[Collected data]
........

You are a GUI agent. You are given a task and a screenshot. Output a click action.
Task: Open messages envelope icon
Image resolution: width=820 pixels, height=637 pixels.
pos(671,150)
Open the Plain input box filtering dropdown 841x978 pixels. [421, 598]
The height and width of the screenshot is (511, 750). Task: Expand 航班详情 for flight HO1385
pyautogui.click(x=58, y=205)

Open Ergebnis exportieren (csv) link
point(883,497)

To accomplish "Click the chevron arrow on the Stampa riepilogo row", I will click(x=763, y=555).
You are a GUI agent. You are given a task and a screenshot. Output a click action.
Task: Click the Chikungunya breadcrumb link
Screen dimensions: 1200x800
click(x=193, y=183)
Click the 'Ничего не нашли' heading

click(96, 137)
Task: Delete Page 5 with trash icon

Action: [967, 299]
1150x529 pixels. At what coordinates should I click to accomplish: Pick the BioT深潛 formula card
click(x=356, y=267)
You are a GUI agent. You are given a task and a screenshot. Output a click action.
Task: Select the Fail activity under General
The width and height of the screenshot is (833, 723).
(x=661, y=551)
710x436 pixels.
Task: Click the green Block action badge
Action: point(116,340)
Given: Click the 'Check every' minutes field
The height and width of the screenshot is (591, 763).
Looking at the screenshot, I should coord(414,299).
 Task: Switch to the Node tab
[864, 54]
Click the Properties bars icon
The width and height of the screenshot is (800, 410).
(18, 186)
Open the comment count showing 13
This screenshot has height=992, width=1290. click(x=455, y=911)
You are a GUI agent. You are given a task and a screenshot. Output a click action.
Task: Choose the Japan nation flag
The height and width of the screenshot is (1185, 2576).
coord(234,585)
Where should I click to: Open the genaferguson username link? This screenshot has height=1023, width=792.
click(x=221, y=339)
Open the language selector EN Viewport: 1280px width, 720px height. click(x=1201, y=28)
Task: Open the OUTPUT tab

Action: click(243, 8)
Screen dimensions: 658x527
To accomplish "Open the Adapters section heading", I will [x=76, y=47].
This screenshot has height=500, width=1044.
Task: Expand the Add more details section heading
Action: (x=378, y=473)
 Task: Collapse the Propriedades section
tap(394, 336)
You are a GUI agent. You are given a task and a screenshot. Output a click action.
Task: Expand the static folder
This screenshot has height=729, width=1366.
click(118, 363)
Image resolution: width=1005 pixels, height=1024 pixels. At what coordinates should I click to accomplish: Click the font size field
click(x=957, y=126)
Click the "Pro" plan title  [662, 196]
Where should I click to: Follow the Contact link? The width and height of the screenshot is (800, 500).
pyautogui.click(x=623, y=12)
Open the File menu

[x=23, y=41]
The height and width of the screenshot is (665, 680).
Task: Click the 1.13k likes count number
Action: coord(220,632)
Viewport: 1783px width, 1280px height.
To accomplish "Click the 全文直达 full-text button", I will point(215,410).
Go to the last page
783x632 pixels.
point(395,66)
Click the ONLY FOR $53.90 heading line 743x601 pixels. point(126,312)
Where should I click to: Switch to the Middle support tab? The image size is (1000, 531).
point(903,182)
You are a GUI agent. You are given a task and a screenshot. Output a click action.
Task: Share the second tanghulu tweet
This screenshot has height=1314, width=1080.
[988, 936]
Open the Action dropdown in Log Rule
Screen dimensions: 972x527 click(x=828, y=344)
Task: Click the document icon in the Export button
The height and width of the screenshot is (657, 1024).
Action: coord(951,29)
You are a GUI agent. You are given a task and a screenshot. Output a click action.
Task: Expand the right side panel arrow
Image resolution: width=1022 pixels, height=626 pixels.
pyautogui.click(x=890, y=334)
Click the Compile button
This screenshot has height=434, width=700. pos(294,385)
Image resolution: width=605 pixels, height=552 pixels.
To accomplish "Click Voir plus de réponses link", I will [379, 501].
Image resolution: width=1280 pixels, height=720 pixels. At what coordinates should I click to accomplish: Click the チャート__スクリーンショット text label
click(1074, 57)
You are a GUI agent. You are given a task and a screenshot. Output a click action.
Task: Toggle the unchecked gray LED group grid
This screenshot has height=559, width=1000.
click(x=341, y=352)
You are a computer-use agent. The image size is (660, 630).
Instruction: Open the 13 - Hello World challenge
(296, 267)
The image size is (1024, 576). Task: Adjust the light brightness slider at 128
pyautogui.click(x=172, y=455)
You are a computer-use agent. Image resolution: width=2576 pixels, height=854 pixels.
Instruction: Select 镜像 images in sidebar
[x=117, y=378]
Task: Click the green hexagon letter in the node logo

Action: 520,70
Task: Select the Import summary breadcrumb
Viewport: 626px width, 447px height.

........

Reproduce the data. Match each line exactly.

Your response:
You are a GUI agent. You are given a task and a screenshot. Output a click action.
Task: Open messages envelope icon
Image resolution: width=820 pixels, height=637 pixels.
pos(671,150)
Open the Plain input box filtering dropdown 841x978 pixels. [421, 598]
The height and width of the screenshot is (511, 750). Task: Expand 航班详情 for flight HO1385
pyautogui.click(x=58, y=205)

Open Ergebnis exportieren (csv) link
point(883,497)

To accomplish "Click the chevron arrow on the Stampa riepilogo row", I will click(x=763, y=555).
You are a GUI agent. You are given a task and a screenshot. Output a click action.
Task: Click the Chikungunya breadcrumb link
Screen dimensions: 1200x800
click(x=193, y=183)
Click the 'Ничего не нашли' heading

click(96, 137)
Task: Delete Page 5 with trash icon

Action: [967, 299]
1150x529 pixels. At what coordinates should I click to accomplish: Pick the BioT深潛 formula card
click(x=356, y=267)
You are a GUI agent. You are given a task and a screenshot. Output a click action.
Task: Select the Fail activity under General
The width and height of the screenshot is (833, 723).
(x=661, y=551)
710x436 pixels.
Task: Click the green Block action badge
Action: point(116,340)
Given: Click the 'Check every' minutes field
The height and width of the screenshot is (591, 763).
Looking at the screenshot, I should coord(414,299).
 Task: Switch to the Node tab
[864, 54]
Click the Properties bars icon
The width and height of the screenshot is (800, 410).
(18, 186)
Open the comment count showing 13
This screenshot has height=992, width=1290. click(x=455, y=911)
You are a GUI agent. You are given a task and a screenshot. Output a click action.
Task: Choose the Japan nation flag
The height and width of the screenshot is (1185, 2576).
coord(234,585)
Where should I click to: Open the genaferguson username link? This screenshot has height=1023, width=792.
click(x=221, y=339)
Open the language selector EN Viewport: 1280px width, 720px height. click(x=1201, y=28)
Task: Open the OUTPUT tab

Action: click(243, 8)
Screen dimensions: 658x527
To accomplish "Open the Adapters section heading", I will [x=76, y=47].
This screenshot has height=500, width=1044.
Task: Expand the Add more details section heading
Action: (x=378, y=473)
 Task: Collapse the Propriedades section
tap(394, 336)
You are a GUI agent. You are given a task and a screenshot. Output a click action.
Task: Expand the static folder
This screenshot has height=729, width=1366.
click(118, 363)
Image resolution: width=1005 pixels, height=1024 pixels. At what coordinates should I click to accomplish: Click the font size field
click(x=957, y=126)
Click the "Pro" plan title  [662, 196]
Where should I click to: Follow the Contact link? The width and height of the screenshot is (800, 500).
pyautogui.click(x=623, y=12)
Open the File menu

[x=23, y=41]
The height and width of the screenshot is (665, 680).
Task: Click the 1.13k likes count number
Action: coord(220,632)
Viewport: 1783px width, 1280px height.
To accomplish "Click the 全文直达 full-text button", I will point(215,410).
Go to the last page
783x632 pixels.
point(395,66)
Click the ONLY FOR $53.90 heading line 743x601 pixels. point(126,312)
Where should I click to: Switch to the Middle support tab? The image size is (1000, 531).
point(903,182)
You are a GUI agent. You are given a task and a screenshot. Output a click action.
Task: Share the second tanghulu tweet
This screenshot has height=1314, width=1080.
[988, 936]
Open the Action dropdown in Log Rule
Screen dimensions: 972x527 click(x=828, y=344)
Task: Click the document icon in the Export button
The height and width of the screenshot is (657, 1024).
Action: coord(951,29)
You are a GUI agent. You are given a task and a screenshot. Output a click action.
Task: Expand the right side panel arrow
Image resolution: width=1022 pixels, height=626 pixels.
pyautogui.click(x=890, y=334)
Click the Compile button
This screenshot has height=434, width=700. pos(294,385)
Image resolution: width=605 pixels, height=552 pixels.
To accomplish "Click Voir plus de réponses link", I will [379, 501].
Image resolution: width=1280 pixels, height=720 pixels. At what coordinates should I click to accomplish: Click the チャート__スクリーンショット text label
click(1074, 57)
You are a GUI agent. You are given a task and a screenshot. Output a click action.
Task: Toggle the unchecked gray LED group grid
This screenshot has height=559, width=1000.
click(x=341, y=352)
You are a computer-use agent. The image size is (660, 630).
Instruction: Open the 13 - Hello World challenge
(296, 267)
The image size is (1024, 576). Task: Adjust the light brightness slider at 128
pyautogui.click(x=172, y=455)
You are a computer-use agent. Image resolution: width=2576 pixels, height=854 pixels.
Instruction: Select 镜像 images in sidebar
[x=117, y=378]
Task: Click the green hexagon letter in the node logo

Action: 520,70
Task: Select the Import summary breadcrumb
Viewport: 626px width, 447px height.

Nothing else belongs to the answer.